Task prompt: Resume the forum post about resetting a TokenStream, picking up after its final sentence.

>> BEGIN Source

RE: HTMLStripReader, HTMLStripCharFilter

Posted by Uwe Schindler <uw...@thetaphi.de>.
A Reader can only be read one time, that’s the problem. Resetting a TokenStream is not able to reset the Reader (see java.io.Reader API). To reply the same tokens again, you must wrap with a Caching filter. This is also done in Highlighters code.

The general contract of reset() is not to reset the TokenStream to the beginning, it is just for reuse in reuseableTokenStream. CachingTokenFilter implements reset() in an incorrect way here, this is just left like so for backwards compatibility. The method in CachingTokenFilter should be named "rewind()".

>> END Source
>> BEGIN Listed entries

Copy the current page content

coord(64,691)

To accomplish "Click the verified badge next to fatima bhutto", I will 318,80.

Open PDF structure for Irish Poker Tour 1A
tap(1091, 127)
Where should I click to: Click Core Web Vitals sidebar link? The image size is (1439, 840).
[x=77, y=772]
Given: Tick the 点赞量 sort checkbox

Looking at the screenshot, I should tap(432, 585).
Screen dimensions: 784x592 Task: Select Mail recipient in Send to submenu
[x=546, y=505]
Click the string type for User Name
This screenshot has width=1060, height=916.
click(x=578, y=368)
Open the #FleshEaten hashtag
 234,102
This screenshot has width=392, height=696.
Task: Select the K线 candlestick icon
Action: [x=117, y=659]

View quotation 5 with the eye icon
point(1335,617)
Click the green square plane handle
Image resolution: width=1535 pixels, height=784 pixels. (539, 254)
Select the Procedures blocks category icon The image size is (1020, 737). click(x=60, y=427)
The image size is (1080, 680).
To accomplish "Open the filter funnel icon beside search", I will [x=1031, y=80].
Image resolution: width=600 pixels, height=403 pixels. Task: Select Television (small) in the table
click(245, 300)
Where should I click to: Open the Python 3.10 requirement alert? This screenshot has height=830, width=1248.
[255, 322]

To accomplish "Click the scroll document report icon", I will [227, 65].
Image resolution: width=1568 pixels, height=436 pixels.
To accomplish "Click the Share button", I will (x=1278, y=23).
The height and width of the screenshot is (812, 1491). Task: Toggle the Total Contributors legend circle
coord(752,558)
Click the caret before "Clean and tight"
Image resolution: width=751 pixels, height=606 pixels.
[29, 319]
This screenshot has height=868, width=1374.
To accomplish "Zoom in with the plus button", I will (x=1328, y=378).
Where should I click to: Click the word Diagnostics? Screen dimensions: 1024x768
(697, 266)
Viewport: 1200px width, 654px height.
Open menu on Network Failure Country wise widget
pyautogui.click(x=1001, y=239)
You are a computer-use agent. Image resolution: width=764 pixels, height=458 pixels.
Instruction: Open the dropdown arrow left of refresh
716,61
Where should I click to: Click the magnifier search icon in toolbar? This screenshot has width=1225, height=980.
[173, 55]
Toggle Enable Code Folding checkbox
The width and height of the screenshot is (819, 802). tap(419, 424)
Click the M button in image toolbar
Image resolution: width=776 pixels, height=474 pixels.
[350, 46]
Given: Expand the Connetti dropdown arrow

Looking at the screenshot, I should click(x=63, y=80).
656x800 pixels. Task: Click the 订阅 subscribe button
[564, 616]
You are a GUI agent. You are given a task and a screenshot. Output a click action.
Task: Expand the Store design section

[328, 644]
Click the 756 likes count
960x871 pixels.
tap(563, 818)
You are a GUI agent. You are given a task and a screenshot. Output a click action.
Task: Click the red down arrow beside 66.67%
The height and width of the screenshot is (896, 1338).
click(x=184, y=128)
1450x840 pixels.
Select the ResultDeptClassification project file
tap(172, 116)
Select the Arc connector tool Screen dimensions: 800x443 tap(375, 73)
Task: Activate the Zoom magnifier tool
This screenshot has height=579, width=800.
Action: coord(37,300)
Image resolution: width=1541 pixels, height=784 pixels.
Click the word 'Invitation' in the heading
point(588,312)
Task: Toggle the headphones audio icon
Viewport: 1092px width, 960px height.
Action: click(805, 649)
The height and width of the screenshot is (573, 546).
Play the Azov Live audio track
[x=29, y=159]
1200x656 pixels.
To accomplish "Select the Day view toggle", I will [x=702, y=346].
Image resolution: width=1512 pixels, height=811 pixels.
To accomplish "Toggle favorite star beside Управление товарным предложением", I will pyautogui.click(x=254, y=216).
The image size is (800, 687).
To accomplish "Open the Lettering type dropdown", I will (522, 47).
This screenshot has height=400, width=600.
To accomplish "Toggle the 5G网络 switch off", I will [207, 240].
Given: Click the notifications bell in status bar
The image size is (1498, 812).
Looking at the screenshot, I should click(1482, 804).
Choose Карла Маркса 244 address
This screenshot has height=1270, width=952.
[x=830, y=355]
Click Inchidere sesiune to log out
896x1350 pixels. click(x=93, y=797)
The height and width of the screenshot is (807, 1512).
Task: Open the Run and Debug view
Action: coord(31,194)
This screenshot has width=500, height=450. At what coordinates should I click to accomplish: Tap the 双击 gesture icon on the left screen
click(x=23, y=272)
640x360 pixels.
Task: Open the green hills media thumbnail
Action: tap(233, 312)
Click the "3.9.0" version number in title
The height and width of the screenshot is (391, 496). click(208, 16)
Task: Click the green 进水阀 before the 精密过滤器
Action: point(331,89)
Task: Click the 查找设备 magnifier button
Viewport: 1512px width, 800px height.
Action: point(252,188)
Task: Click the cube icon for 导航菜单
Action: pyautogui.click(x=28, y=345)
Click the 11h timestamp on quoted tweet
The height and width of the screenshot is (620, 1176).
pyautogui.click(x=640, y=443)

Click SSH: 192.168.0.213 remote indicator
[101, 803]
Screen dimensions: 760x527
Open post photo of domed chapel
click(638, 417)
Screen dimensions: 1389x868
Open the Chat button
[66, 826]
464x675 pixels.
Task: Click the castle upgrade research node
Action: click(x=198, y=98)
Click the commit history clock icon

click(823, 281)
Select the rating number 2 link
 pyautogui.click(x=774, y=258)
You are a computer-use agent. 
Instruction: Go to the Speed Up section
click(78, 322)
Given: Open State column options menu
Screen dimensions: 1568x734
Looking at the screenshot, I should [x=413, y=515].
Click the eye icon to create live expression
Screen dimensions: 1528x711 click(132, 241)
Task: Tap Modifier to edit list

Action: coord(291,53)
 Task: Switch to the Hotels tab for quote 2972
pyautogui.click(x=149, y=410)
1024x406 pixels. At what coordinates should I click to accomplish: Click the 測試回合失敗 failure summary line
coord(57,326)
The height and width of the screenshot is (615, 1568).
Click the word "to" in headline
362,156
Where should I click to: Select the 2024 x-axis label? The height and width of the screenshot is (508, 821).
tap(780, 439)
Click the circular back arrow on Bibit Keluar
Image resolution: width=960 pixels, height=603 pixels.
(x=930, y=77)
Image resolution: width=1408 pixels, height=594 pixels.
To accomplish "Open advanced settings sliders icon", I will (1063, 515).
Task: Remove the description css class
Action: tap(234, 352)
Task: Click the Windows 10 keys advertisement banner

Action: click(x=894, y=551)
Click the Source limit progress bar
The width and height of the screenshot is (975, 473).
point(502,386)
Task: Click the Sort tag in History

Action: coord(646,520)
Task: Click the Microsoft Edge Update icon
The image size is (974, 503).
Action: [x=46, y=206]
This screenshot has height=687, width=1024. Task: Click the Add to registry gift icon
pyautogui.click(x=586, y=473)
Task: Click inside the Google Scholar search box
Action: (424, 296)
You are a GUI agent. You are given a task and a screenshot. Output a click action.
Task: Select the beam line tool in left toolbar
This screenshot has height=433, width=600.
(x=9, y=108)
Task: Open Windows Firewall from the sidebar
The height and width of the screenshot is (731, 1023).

>> END Listed entries

Written response:
You should *not* add the CachingTokenFilter to your Analyzer, as this is only needed for highlighting and similar use cases where a TokenStream needs to be read *multiple* times. So leave the Analyzer unchanged and wrap the return value of Analyzer.tokenStream() with the filter. Look into Highlighters source, how this is done there.

-----
Uwe Schindler
H.-H.-Meier-Allee 63, D-28213 Bremen
http://www.thetaphi.de
eMail: uwe@thetaphi.de


> -----Original Message-----
> From: Justin [mailto:crynax@yahoo.com]
> Sent: Tuesday, April 27, 2010 8:48 PM
> To: java-user@lucene.apache.org
> Subject: Re: HTMLStripReader, HTMLStripCharFilter
> 
> Thanks for the help.  No more exception.  Seems odd that I need to add
> a filter to make reset apply to the stream's underlying reader.
> 
> 
> 
> 
> ----- Original Message ----
> From: Uwe Schindler <uw...@thetaphi.de>
> To: java-user@lucene.apache.org
> Sent: Tue, April 27, 2010 12:00:31 AM
> Subject: RE: HTMLStripReader, HTMLStripCharFilter
> 
> To reset this token stream you have to wrap it with a
> CachingTokenFilter.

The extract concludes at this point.